Any organization or individual may become a target for cybercriminals. From children to senior citizens, threat actors exploit all kinds of information to their advantage. According to an ongoing investigation, a Russian attacker allegedly stole the personal information of the U.S. Congressional Medal of Honor holders.

The Congressional Medal of Honor award is the U.S. government’s highest and most prestigious military decoration. It was found that the threat actor targeted 22 of 75 living Congressional Medal of Honor recipients and misused their data for fraudulent transactions.

The attacker created a fresh line of credits using the stolen identities to make purchases at the Air Force Exchange Service (AAFES). The fraudulent purchases include luxury watches and Apple products worth tens of thousands of dollars. The hacker allegedly obtained $54,530.92 via 50 separate fraudulent transactions.

“The U.S. Secret Service is currently investigating a matter in which the personally identifiable information (PII) of 22 of 75 living Congressional Medal of Honor recipients was used to create fraudulent lines of credit at the Army and Air Force Exchange Service (AAFES) to purchase items utilizing the newly created fraudulent lines of credit, all in violation of 18 U.S.C. § 1029 (access device fraud),” an affidavit from a Special Agent Matthew O’Neill read.

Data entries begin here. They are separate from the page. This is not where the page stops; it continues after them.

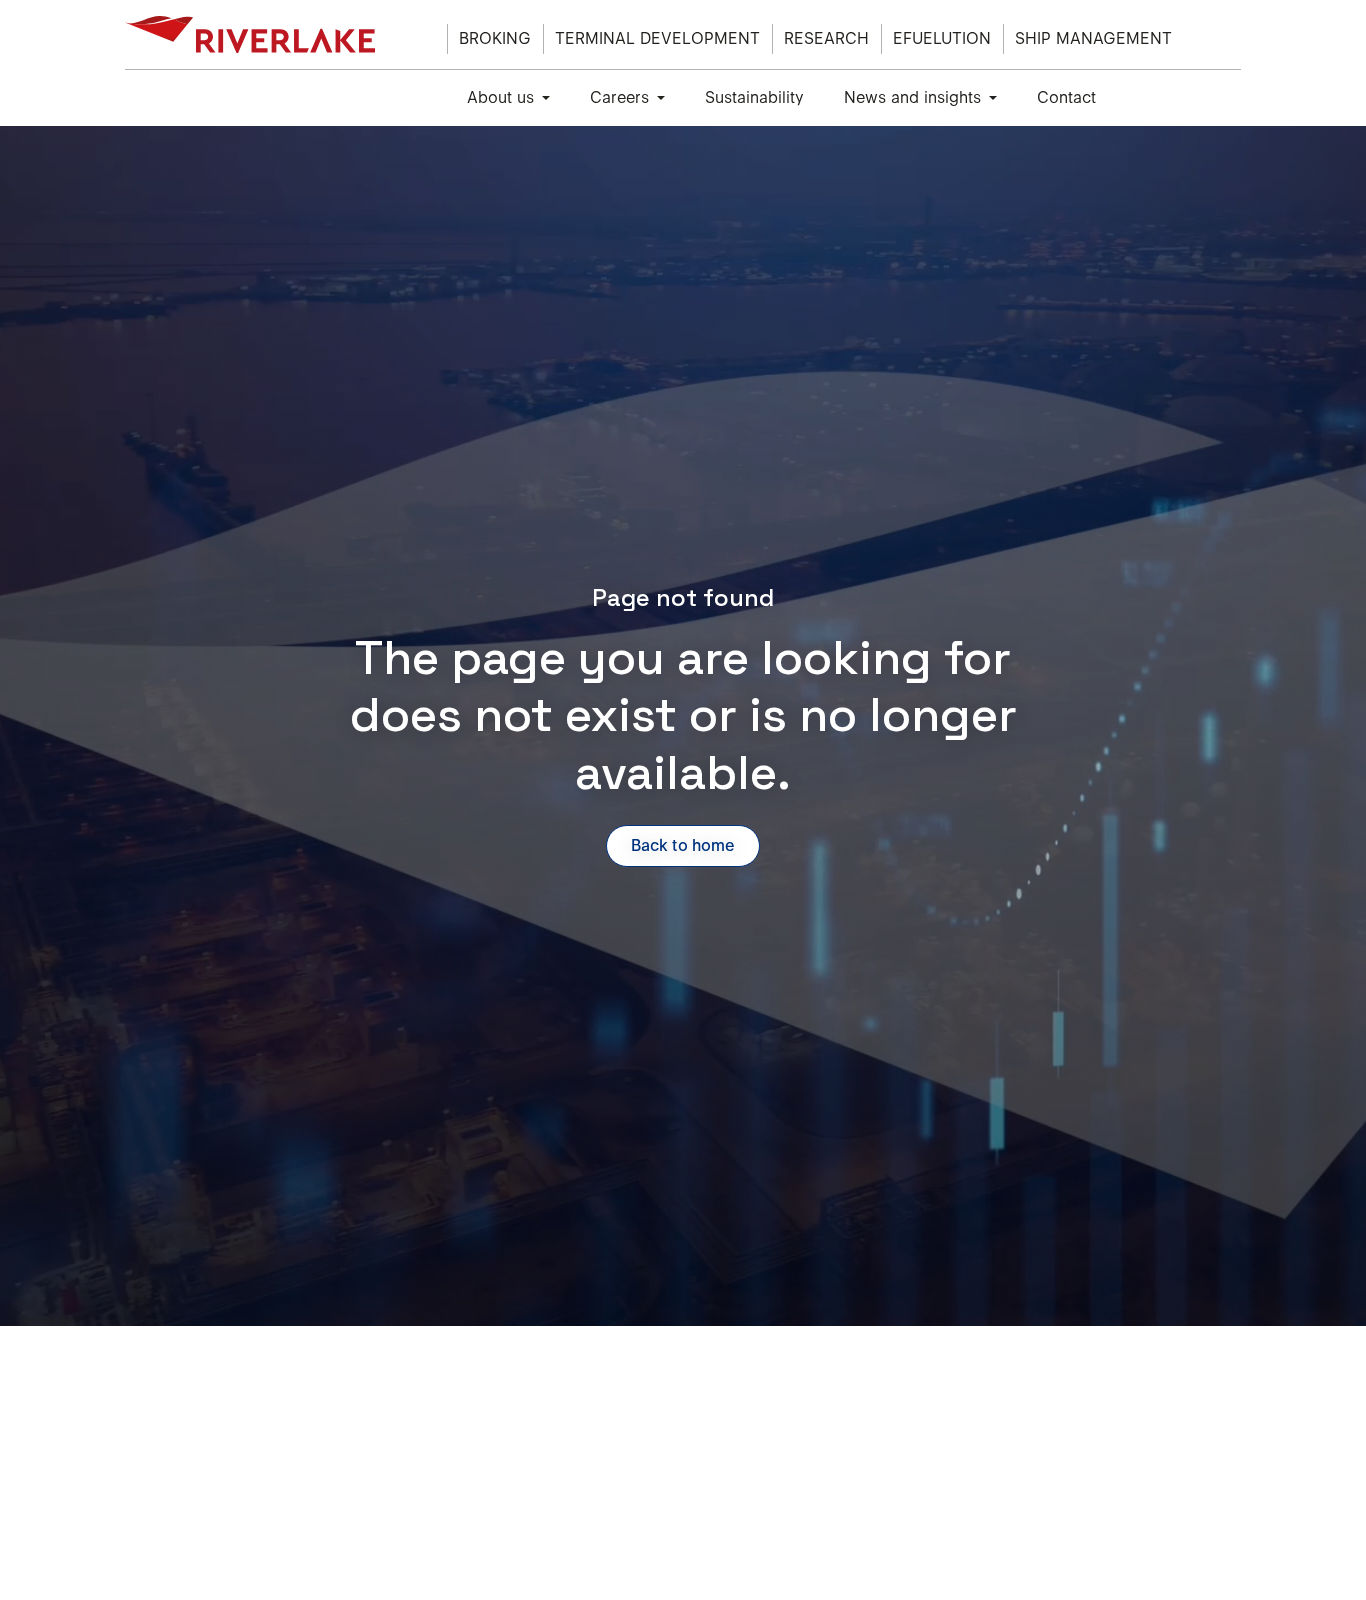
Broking (495, 38)
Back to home (683, 845)
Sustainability (754, 97)
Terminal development (657, 38)
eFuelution (942, 38)
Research (826, 38)
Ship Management (1093, 38)
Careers (619, 97)
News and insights (912, 97)
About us (500, 97)
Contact (1066, 97)
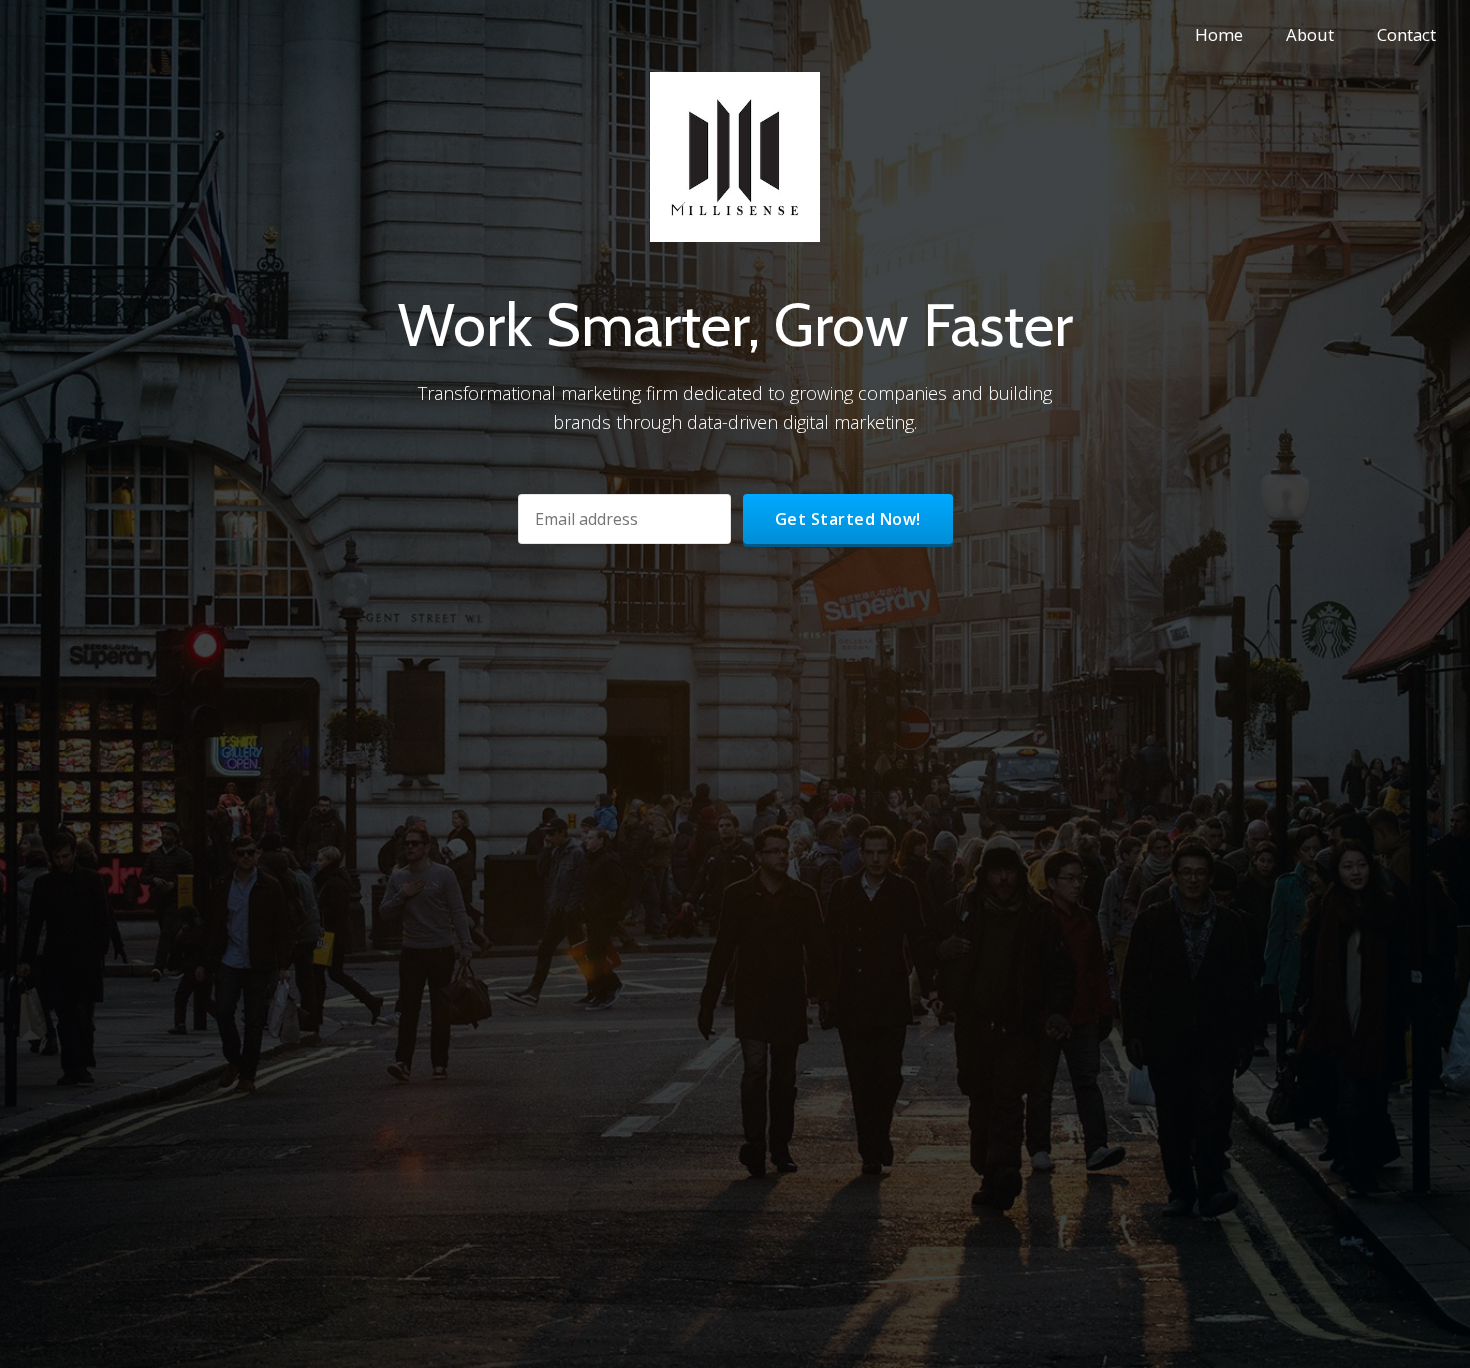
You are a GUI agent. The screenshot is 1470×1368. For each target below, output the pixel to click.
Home (1219, 34)
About (1310, 34)
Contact (1406, 34)
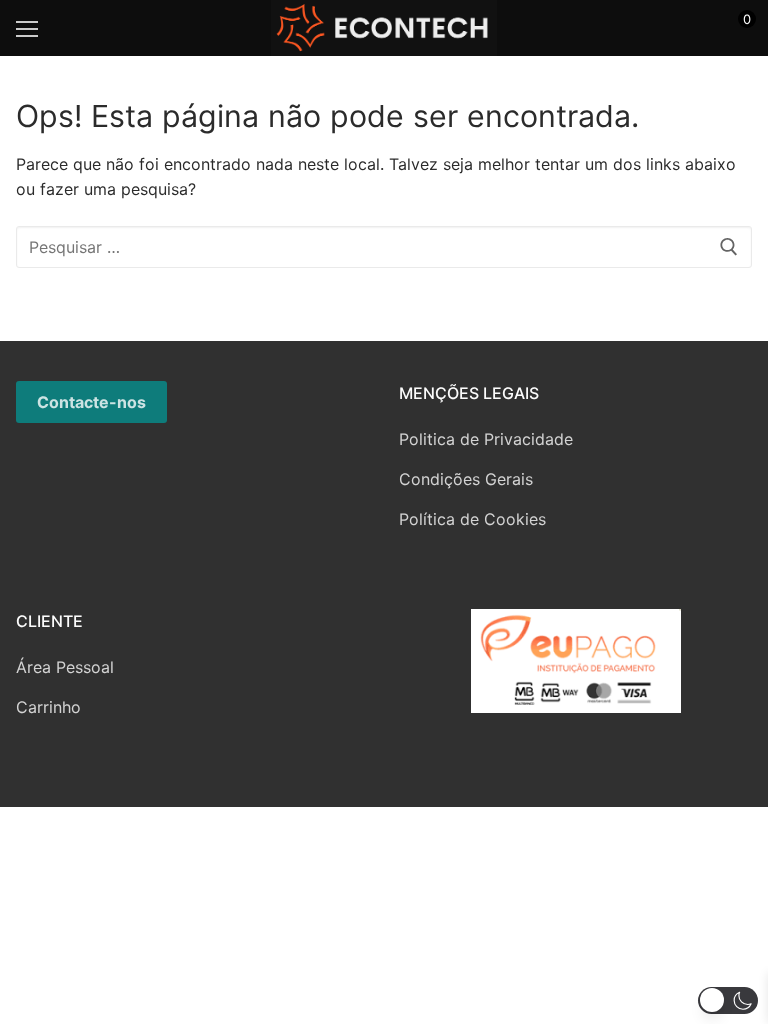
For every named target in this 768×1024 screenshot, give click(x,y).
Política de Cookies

An Intelligent Device Fraud

The perpetrator shipped the fraudulently obtained goods to various commercial reshipping companies, which were eventually shipped to different locations across Russia. “An individual re-shipper named Kiril Motorin, located in Gaithersburg, MD advised that he became a re-shipper after responding to an employment advertisement on a website used by Russians living in the Washington, DC, area. Motorin provided me e-mails, sent to him from [email protected], which provided Motorin instructions such as where to send the merchandise and on how Motorin would be paid for re-shipping the merchandise,” O’Neill added.